Among the entries below, find the lines with the word "Open" and return them.

INPUT DATA —
^^^^^^^^

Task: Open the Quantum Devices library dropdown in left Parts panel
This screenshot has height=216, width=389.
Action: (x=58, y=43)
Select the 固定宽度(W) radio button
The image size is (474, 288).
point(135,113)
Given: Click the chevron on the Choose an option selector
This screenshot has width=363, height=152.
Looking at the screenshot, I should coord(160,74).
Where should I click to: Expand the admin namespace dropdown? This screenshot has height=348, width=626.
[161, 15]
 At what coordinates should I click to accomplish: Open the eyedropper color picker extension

^^^^^^^^

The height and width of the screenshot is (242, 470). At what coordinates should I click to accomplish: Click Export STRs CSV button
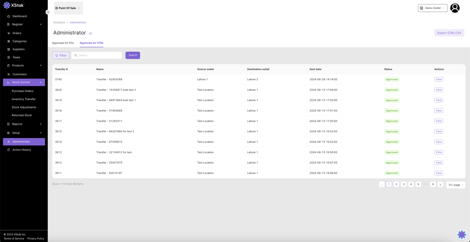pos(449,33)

^^^^^^^^

TASK RESULT —
Task: Open the Quantum Devices library dropdown in left Parts panel
 At what coordinates should I click to accomplish: Open the eyedropper color picker extension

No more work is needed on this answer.